Auf einem Schiff auf der Fahrt von Ceylon nach England entkommen drei elfjährige Jungen aller gewohnten Ordnung und erfinden sich in den neuen Umständen neu – wozu man in diesem Alter und noch mehrmals später die Gelegenheit haben sollte, aber nicht immer hat, nämlich sich in der Begegnung mit anderen Menschen anders zu sehen. Und jeden Tag mindestens ein Verbot zu übertreten, das ist die Aufgabe.
So kreisen also die Menschen umeinander in diesem festumrissenen Kreis, den ein Passagierschiff darstellt, tangieren sich, greifen ineinander, entfernen sich, verschwinden wie die Kreise auf dem Wasser, in das sie fielen. Sind für den Rest ihres Lebens entfernt oder nahe, aber jedenfalls aufeinander bezogen, in Gedanken, im Vergessen, in Traum und Vorstellung und manchmal im Wiedersehen.

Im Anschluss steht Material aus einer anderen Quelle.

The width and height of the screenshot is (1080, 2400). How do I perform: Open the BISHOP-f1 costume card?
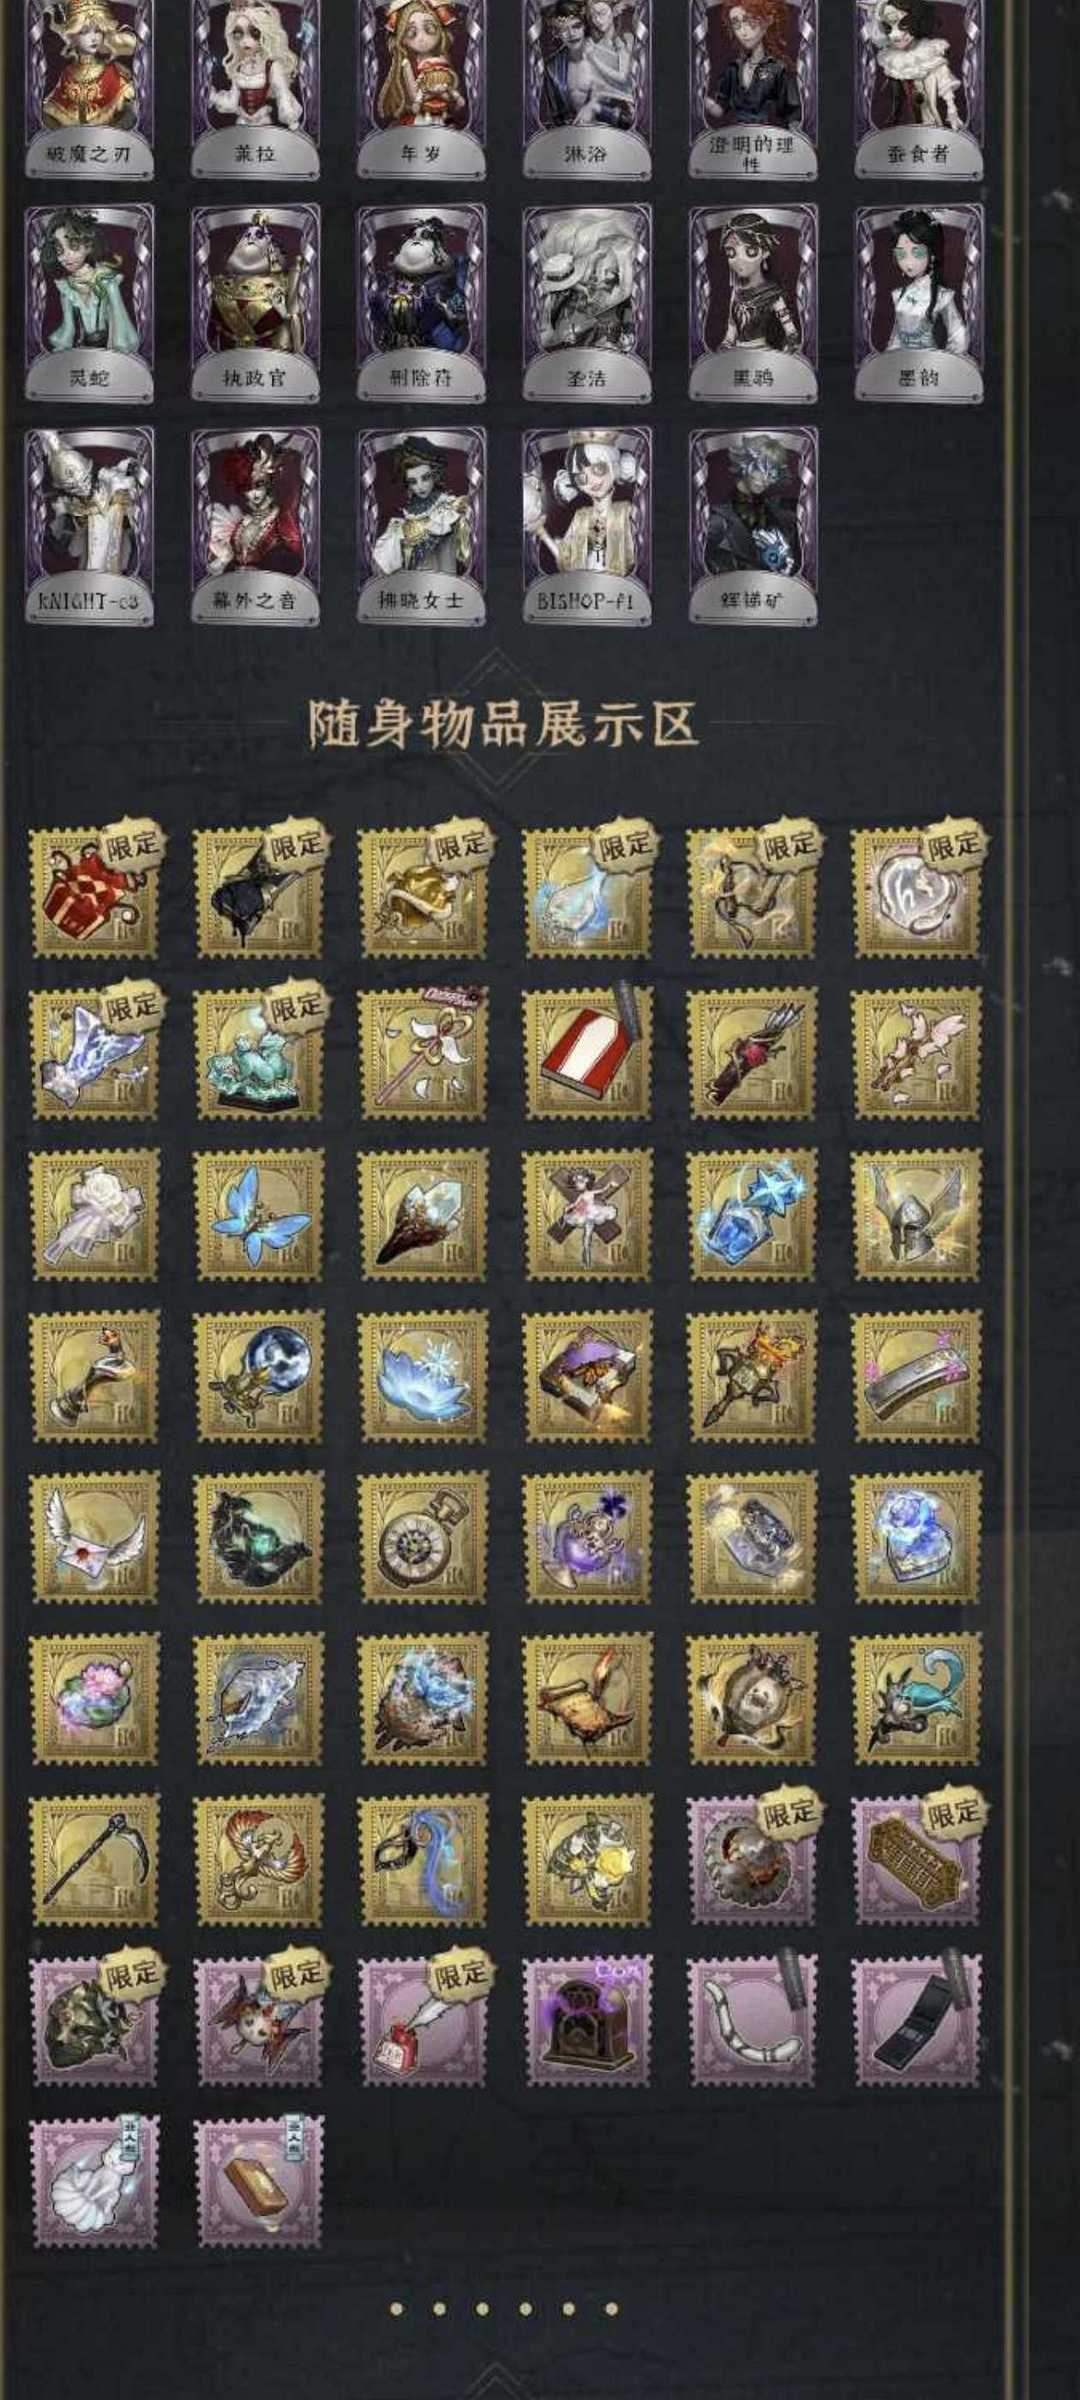[x=586, y=526]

Michael Ondaatje folgt ein paar verschlungenen Leben und Pfaden in ruhigem und neugierigem Reflektieren, welche das Kind ehrt, das er und die Gestalt seiner Erzählung einmal waren. Noch immer vom Katzentisch aus, den er nur vermeintlich mit einem Platz näher zum Kapitänstisch vertauscht hat. Wahre Geschichten werden nur am Katzentisch gesponnen. Ganz folgerichtig bedeutet „schnurren“ auf schwedisch „spinna“ ...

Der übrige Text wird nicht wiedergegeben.